[Exercise description]: Excluding pictures, retype the line with "Select the Website URL input field" and each line that follows it to the end of the data below, word for word.

[Stored records]:
▬▬▬▬▬▬▬▬▬▬
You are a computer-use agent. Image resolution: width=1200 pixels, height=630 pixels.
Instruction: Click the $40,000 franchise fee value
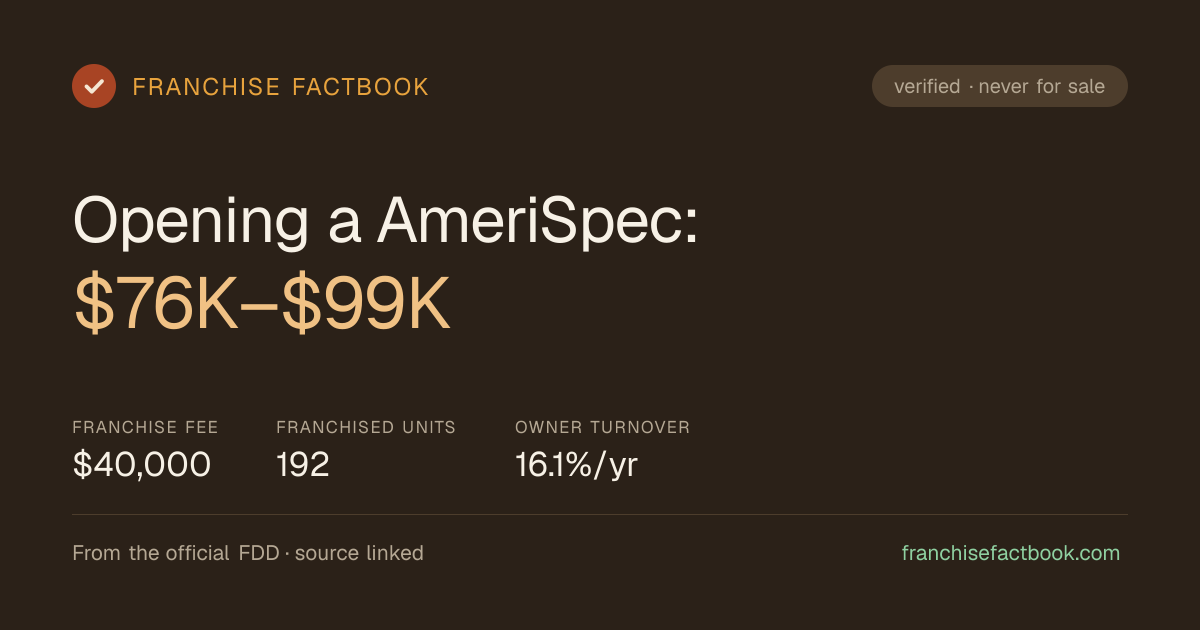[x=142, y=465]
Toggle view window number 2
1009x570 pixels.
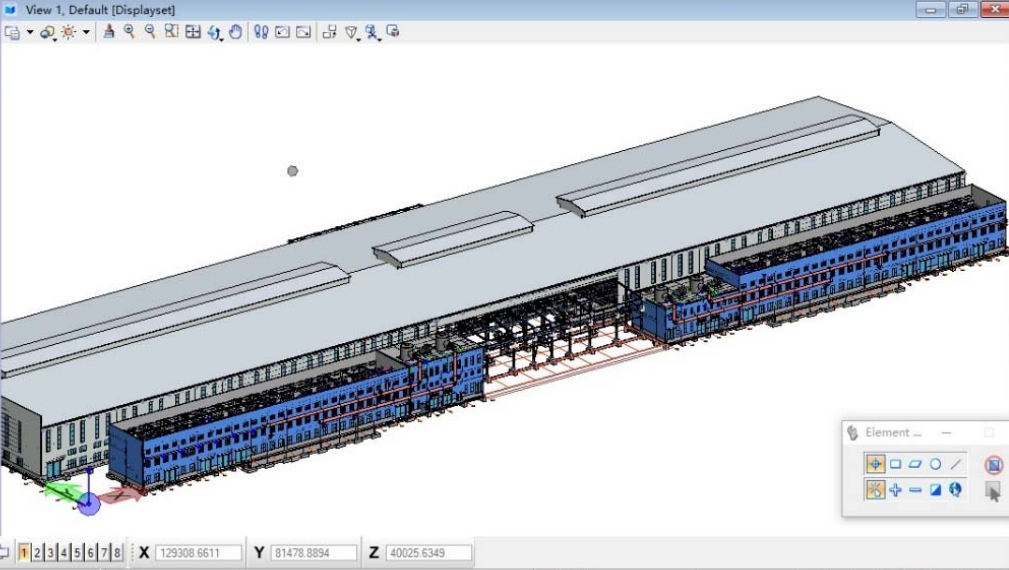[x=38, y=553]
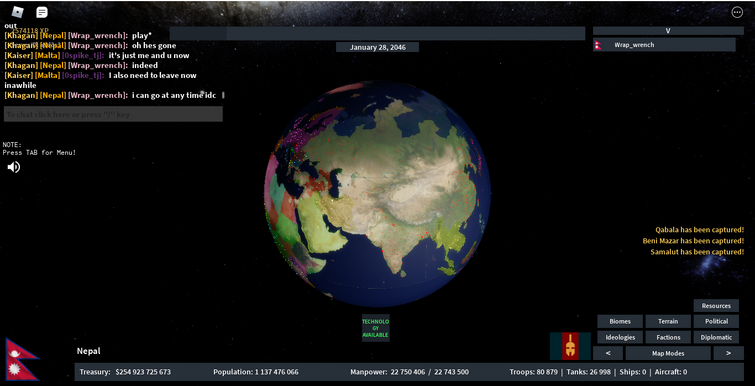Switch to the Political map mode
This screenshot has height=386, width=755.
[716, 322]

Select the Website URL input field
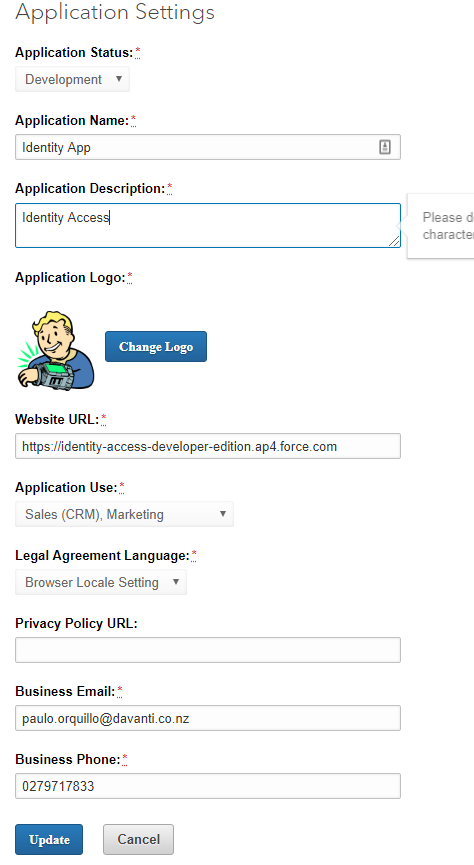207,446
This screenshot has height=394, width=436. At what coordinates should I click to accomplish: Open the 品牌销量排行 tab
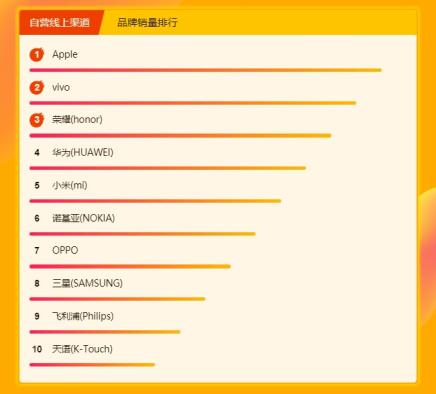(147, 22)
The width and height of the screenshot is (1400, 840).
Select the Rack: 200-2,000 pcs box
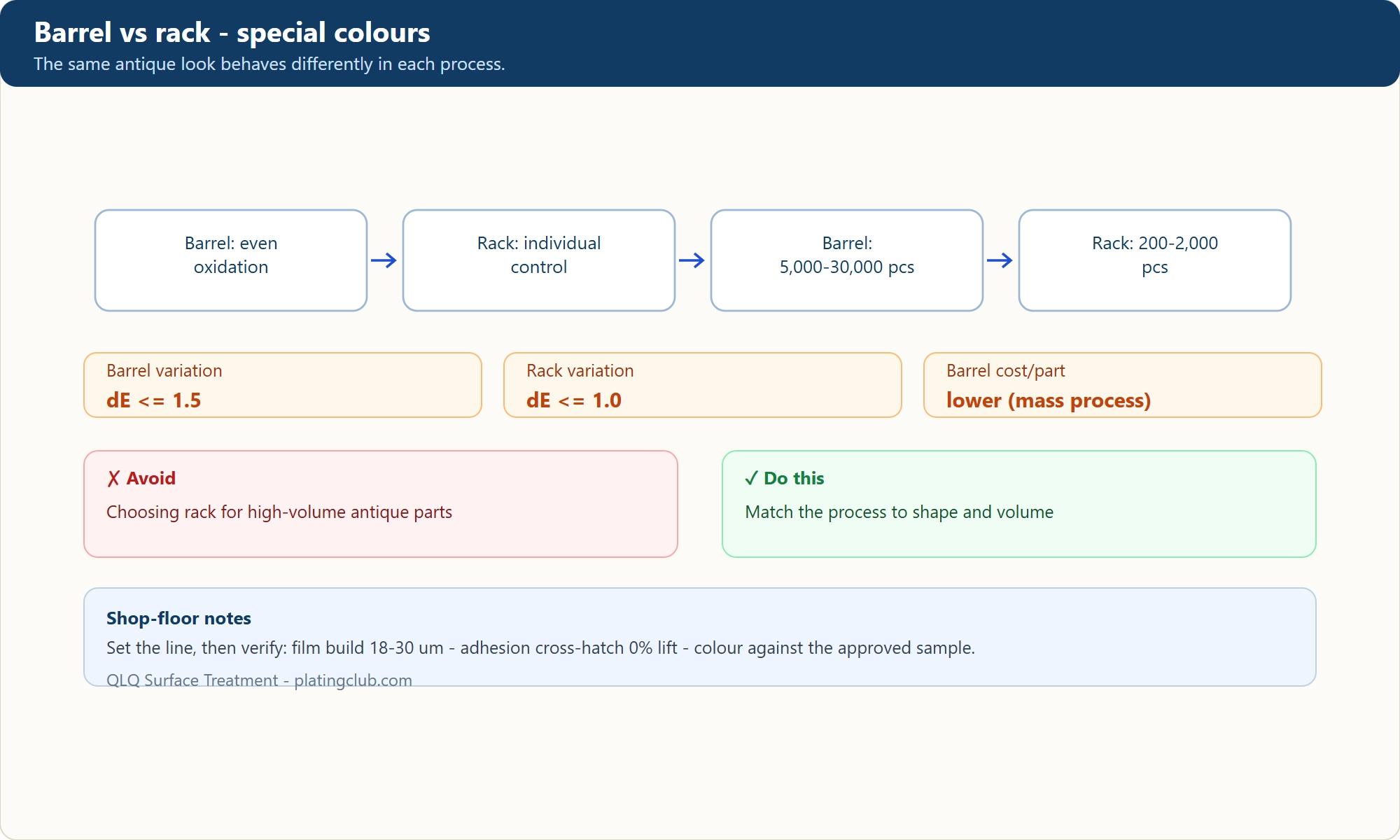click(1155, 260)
▬▬▬▬▬▬▬▬▬▬
[Finished task]:
Select the Website URL input field
207,446
This screenshot has height=394, width=436. At what coordinates should I click to accomplish: Open the 品牌销量排行 tab
(147, 22)
The width and height of the screenshot is (1400, 840).
Select the Rack: 200-2,000 pcs box
click(1155, 260)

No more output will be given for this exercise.